Member of the Tennessee House of Representatives from the 66th district
- In office January 13, 2009 – January 13, 2015
- Preceded by: Robert Bibb
- Succeeded by: Sabi "Doc" Kumar

Personal details
- Born: June 27, 1983 (age 43) McComb, Mississippi, U.S.
- Party: Republican
- Education: Middle Tennessee State University (BS)
- Website: House website

= Joshua Evans (Tennessee politician) =

American politician (born 1983)

Joshua G. Evans (born June 27, 1983) is an American politician and a former Republican member of the Tennessee House of Representatives representing District 66, from 2009 to 2015. He unsuccessfully ran for the Tennessee Senate's 21st District in 2014.

==Education==
Evans graduated from Greenbrier High School in 2001. He earned his BS in mass communication from Middle Tennessee State University.

==Career==
===Tennessee House of Representatives===
- 2012 Evans was challenged in the August 2, 2012 Republican Primary, winning with 4,286 votes (71.4%), and was unopposed for the November 6, 2012 General election, winning with 18,466 votes.
- 2006 When District 66 incumbent Democratic Representative Gene Davidson retired and left the seat open, Evans ran in the August 3, 2006 Republican Primary, winning with 2,114 votes (52.6%), but lost the November 7, 2006 General election to Democratic nominee Bob Bibb.
- 2008 Evans and Representative Bibb were both unopposed for their August 7, 2008 primaries, setting up a rematch; Evans won the November 4, 2008 General election with 13,983 votes (52.4%) against Representative Bibb.
- 2010 Evans was unopposed for the August 5, 2010 Republican Primary, winning with 7,039 votes, and won the November 2, 2010 General election with 10,941 votes (61.7%) against Democratic nominee Billy Paul Carneal.

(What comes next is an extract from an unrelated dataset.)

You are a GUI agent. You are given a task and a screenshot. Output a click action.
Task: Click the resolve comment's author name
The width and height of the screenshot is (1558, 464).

===Robertson County politics===
After Carol Dugger resigned from the Robertson County Commission in April 2017, Evans sought to fill the vacancy. He was one of two candidates who requested to fill the seat. Evans secured the seat with a 13-7-3 vote from the commission. In January 2018, Evans announced his candidacy in the Robertson County mayoral election to succeed term-limited mayor Howard Bradley. He was defeated by Billy Vogle in the general election. Evans ran again for mayor in 2022, but lost to incumbent Billy Vogle.